● **Exercise passage**:
────────────────

From Space Travel To Washing Dishes: Nimble Bot Is First Real All-Purpose Robot

TheBeomni 1.0 was unveiled for the first time in public at the 2022 Consumer Electronics Show in Las Vegas earlier this month.

It is said to be the world’s first fully functional general-purpose robotic system.

Built by US-based firm Beyond Imagination, Inc., Beomni resembles a human with a form depicting a head, shoulders, waist, arms and hands with opposable thumbs.

The humanoid can lift up to 15.88kg of weight per arm like gym-worked muscles, as well as perform finesse, delicate tasks like pinching salt when cooking, opening a bottle top, or injecting someone with a needle. The bot aims to assist in manufacturing, maintenance and, eventually, space construction

Four wheels at its base carts the nimble bot around, even through sand, mud and snow. While at first it is controlled remotely by humans, its AI brain will ultimately learn how to carry out tasks independently. Beomni has already been tested at a hospice in Colorado, where over three days it took temperatures, looked into mouths with a tongue depressor, and even danced with patients to cheer them up.

Beyond Imagination believe Beomni will be able to work in warehouses, pick fruit and carry out dangerous tasks such as electrical repairs. The invention is the brainchild of American scientist Dr Harry Kloor. Having been born with leg defects and told he would have to use braces for the rest of his life, he dreamed as a young boy of inhabiting a robotic body. He later overcame his physical problems to become a martial arts expert and is said to be the only person in the world to have earned two PhDs simultaneously.

Beomni is expected to be on the market in the next couple of years. It currently costs around £110,000 but would drop to roughly £50,000 when it goes into mass production. It is hoped the robot could also prove useful in future space exploration and carry out experiments in microgravity, while researchers remain safely on the ground.

────────────────

● **What the exercise asks**: Echo the part of the article about the Beomni robot from "TheBeomni 1.0 was" to "general-purpose robotic system." word for word.

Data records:

────────────────

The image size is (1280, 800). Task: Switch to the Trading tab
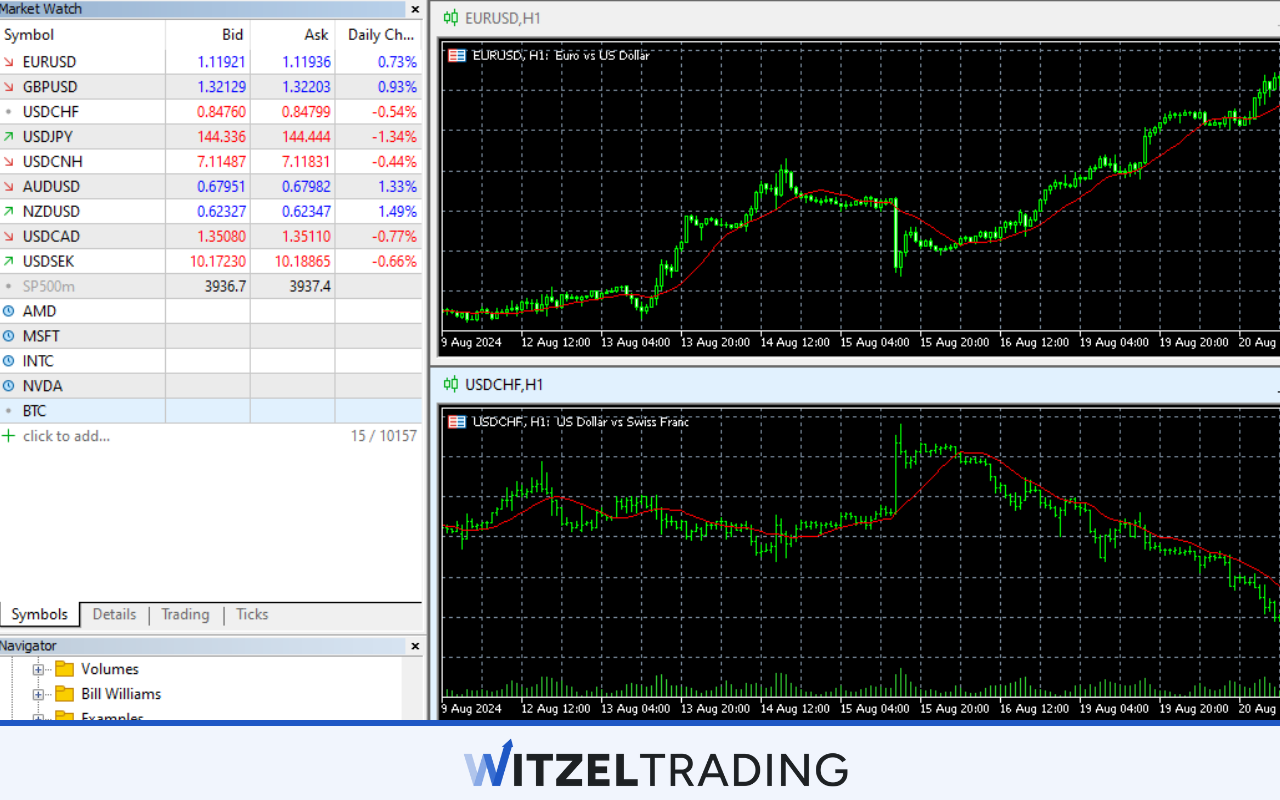click(185, 614)
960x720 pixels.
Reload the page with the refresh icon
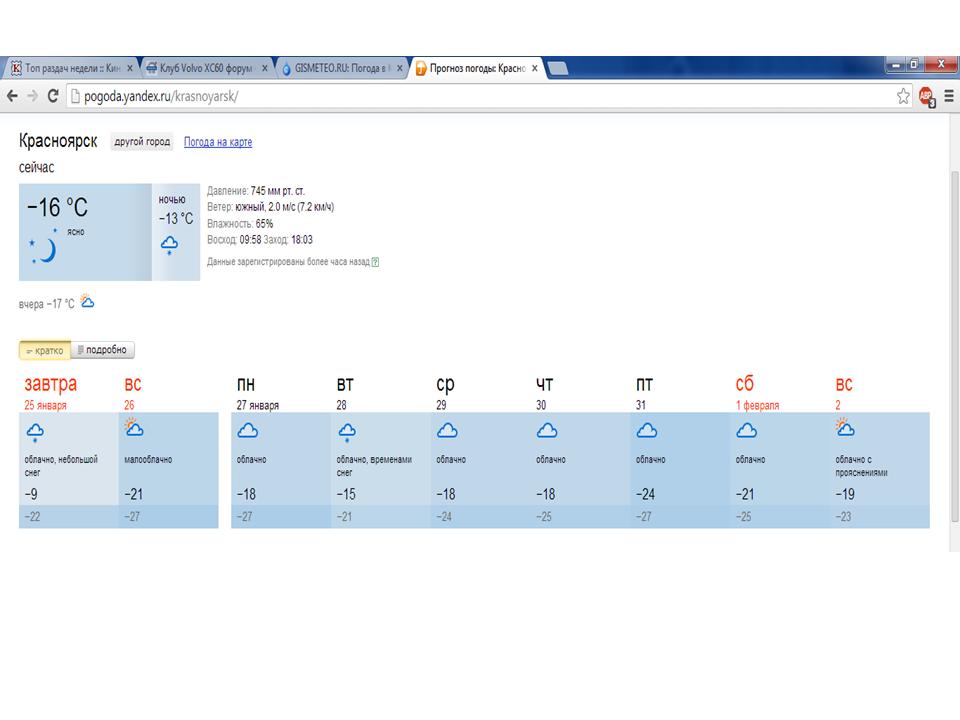click(x=52, y=96)
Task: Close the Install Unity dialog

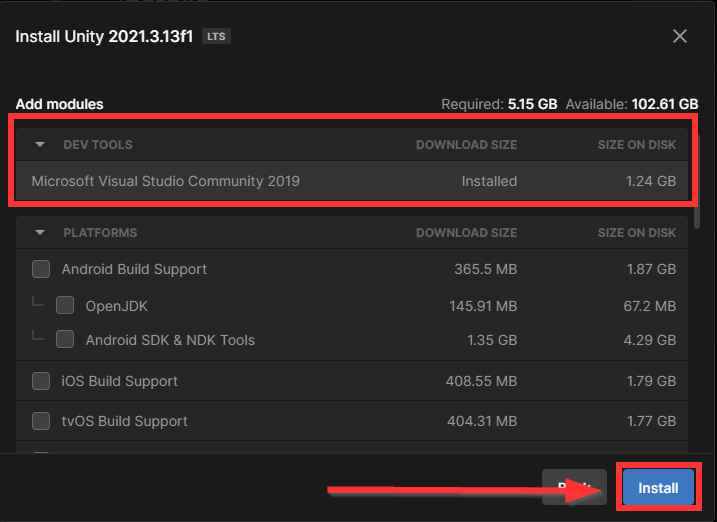Action: pos(680,36)
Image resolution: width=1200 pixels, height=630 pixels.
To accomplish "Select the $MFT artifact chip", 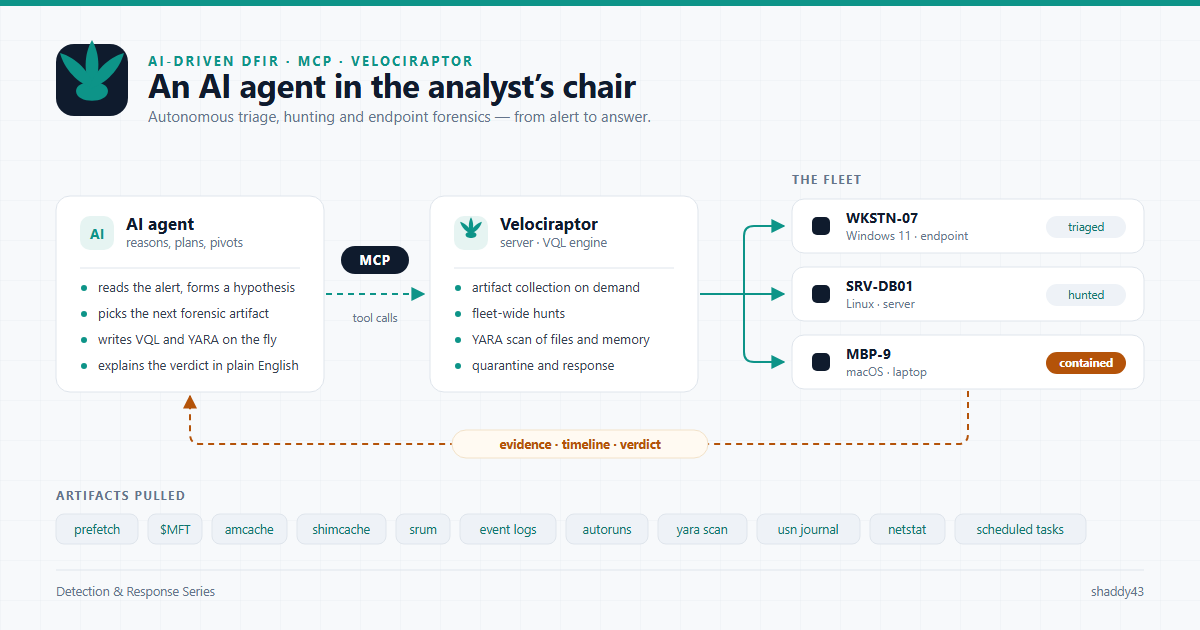I will (x=175, y=529).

────────────────

● **Result below**:
TheBeomni 1.0 was unveiled for the first time in public at the 2022 Consumer Electronics Show in Las Vegas earlier this month.

It is said to be the world’s first fully functional general-purpose robotic system.